University president who put 'respect' for Muslim students over academic freedom will resign
Hamline faculty voted no confidence in President Fayneese Miller after she refused to renew an art professor's contract for showing Muslim-authorized Muhammad depictions in voluntary lesson.
Hamline University President Fayneese Miller announced her pending retirement months after a controversy over academic freedom and varying Muslim attitudes toward depictions of the Prophet Muhammad.
The Minnesota liberal arts school withdrew a renewal offer to Erika Lopez Prater, an art history adjunct professor, after her opt-out lesson on Muslim-authorized depictions of Muhammad drew a complaint from Muslim Students Association President Aram Wedatalla.
Faculty responded with an overwhelming vote of no confidence in Miller, who had said, "Respect for the observant Muslim students in that classroom should have superseded academic freedom."
Hamline's diversity chief, David Everett, went even further, calling the lesson "undeniably ... Islamophobic," though Miller later apologized for officials' characterizations.

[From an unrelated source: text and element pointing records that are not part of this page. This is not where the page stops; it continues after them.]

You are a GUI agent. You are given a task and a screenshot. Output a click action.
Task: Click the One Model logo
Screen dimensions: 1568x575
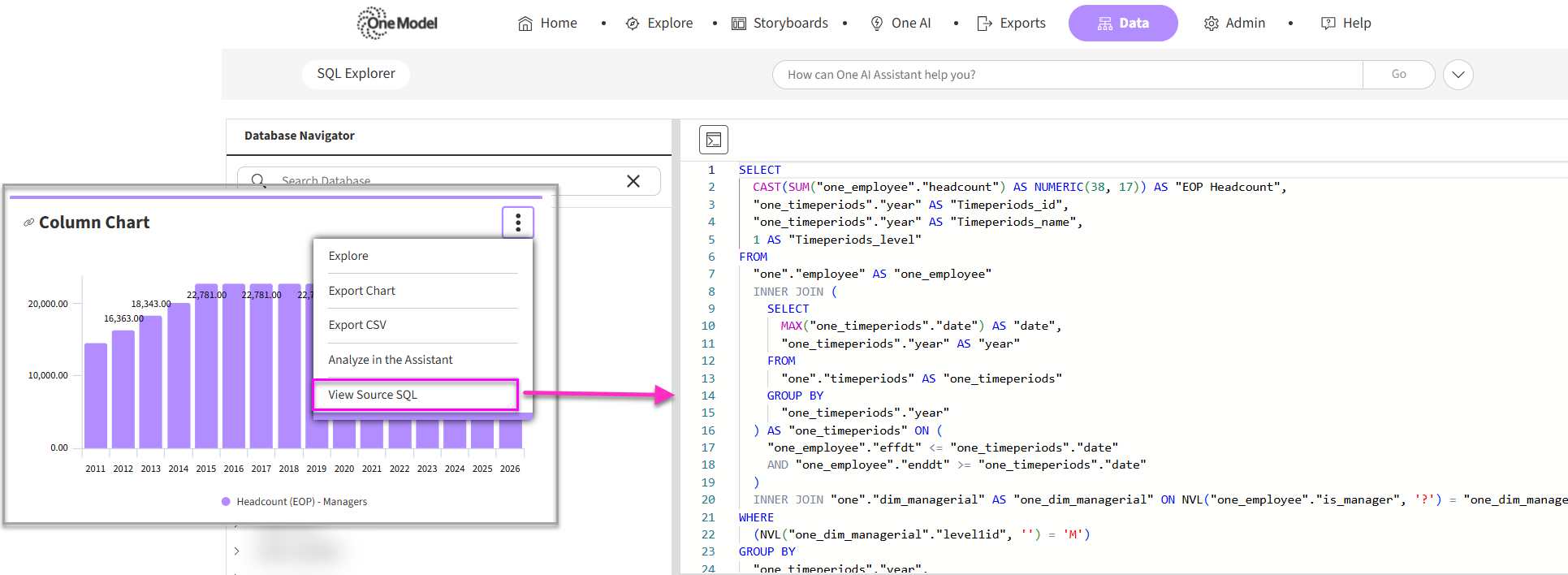(397, 23)
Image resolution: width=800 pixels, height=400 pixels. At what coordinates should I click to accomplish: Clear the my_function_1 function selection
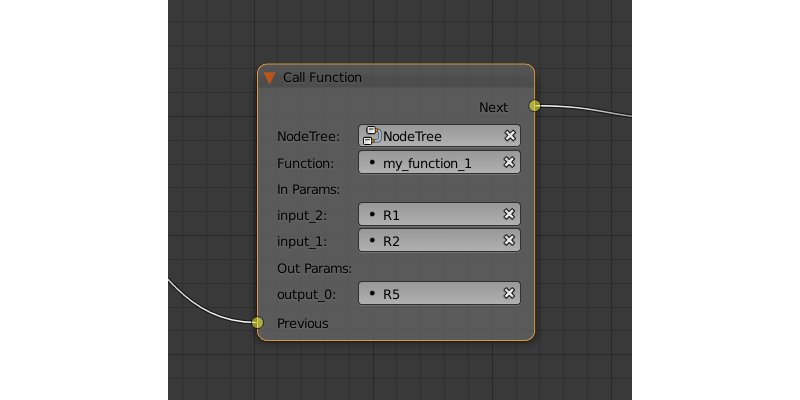509,162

Prater also filed a lawsuit, and an academic freedom group filed a complaint with Hamline's accreditor. The national Council on American-Islamic Relations sided with Prater, while its Minnesota affiliate sided with Wedatalla.
Hamline released a statement Monday morning announcing Miller's retirement date of June 30, 2024, listing her "many achievements" over eight years as president in a two-page statement and one-page "fact sheet."
The closest either comes to acknowledging the Islamic art controversy is a quote from Board Chair Ellen Watters that cited Miller's "ability to navigate complex issues."
Hamline said the statement and fact sheet would be "the university’s only media comment on the matter," but noted Miller would answer media questions at 1 p.m. Central Monday.